The Orange bears with soft friendly eyes
Who played with me when I was ten,
Christ, before I’d left home they’d had
Their paws smashed in the rolls, their backs
Seared by hot slag, their soft trusting
Bellies kicked in, their tongues ripped
Out, and I went down through the woods
To the smelly crick with Whitman
In the Haldeman-Julius edition,
And I just sat there worrying my thumbnail
Into the cover—What did he know about
Orange bears with their coats all stunk up with soft coal
And the National Guard coming over
From Wheeling to stand in front of the millgates
With drawn bayonets jeering at the strikers?

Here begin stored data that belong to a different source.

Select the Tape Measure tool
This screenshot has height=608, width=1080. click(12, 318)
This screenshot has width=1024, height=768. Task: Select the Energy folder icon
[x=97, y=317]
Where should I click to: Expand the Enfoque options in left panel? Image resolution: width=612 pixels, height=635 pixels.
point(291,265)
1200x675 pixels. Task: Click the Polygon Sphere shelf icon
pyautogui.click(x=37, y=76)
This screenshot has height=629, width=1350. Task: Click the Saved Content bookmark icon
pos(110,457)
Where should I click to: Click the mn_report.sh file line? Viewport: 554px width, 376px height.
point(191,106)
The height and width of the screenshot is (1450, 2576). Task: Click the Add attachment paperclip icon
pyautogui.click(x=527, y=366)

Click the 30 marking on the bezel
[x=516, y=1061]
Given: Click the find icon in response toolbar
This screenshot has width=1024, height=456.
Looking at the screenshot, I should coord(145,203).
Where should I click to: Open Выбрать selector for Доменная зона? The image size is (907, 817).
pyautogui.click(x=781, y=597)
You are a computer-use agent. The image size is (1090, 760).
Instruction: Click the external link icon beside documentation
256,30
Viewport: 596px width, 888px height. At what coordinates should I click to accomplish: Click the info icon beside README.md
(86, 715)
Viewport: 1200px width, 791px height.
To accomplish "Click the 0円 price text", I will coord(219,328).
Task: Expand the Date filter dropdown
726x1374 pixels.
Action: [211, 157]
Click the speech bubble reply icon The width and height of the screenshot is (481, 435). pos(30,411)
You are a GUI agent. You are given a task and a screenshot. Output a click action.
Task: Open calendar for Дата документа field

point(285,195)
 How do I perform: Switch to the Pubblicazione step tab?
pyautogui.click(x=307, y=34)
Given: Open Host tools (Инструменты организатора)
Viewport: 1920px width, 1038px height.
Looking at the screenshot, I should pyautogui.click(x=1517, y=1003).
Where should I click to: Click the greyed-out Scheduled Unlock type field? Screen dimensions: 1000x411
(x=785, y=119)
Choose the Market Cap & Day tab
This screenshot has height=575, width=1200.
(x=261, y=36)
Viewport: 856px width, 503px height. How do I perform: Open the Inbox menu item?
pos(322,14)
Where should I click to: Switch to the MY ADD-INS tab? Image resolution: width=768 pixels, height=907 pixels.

I remember you would put daisies
On the windowsill at night and in
The morning they’d be so covered with soot
You couldn’t tell what they were anymore.
A hell of a fat chance my orange bears had!
I think Patchen is using the image of a child’s toy animal as a metaphor for the steel mill worker of his childhood. It is the workers who have their bellies kicked in by the goons in hire to the mine owners, their hands smashed in the rolls, burnt by molten slag, many dying in the unsafe conditions. This was his experience growing up seeing the conditions of the mill worker of his youth, Men who came home in such a condition that it hard to get clean. Kids playing with their fathers, if the fathers could, were like the toys stunk up with soft coal.
It’s a stark picture of the reality of those days in any steel mill town, such as Youngstown. They never did have a chance against the forces that created and sustained such conditions – until the struggle at last led to the legalization of the ability to organize and strike and bargain collectively.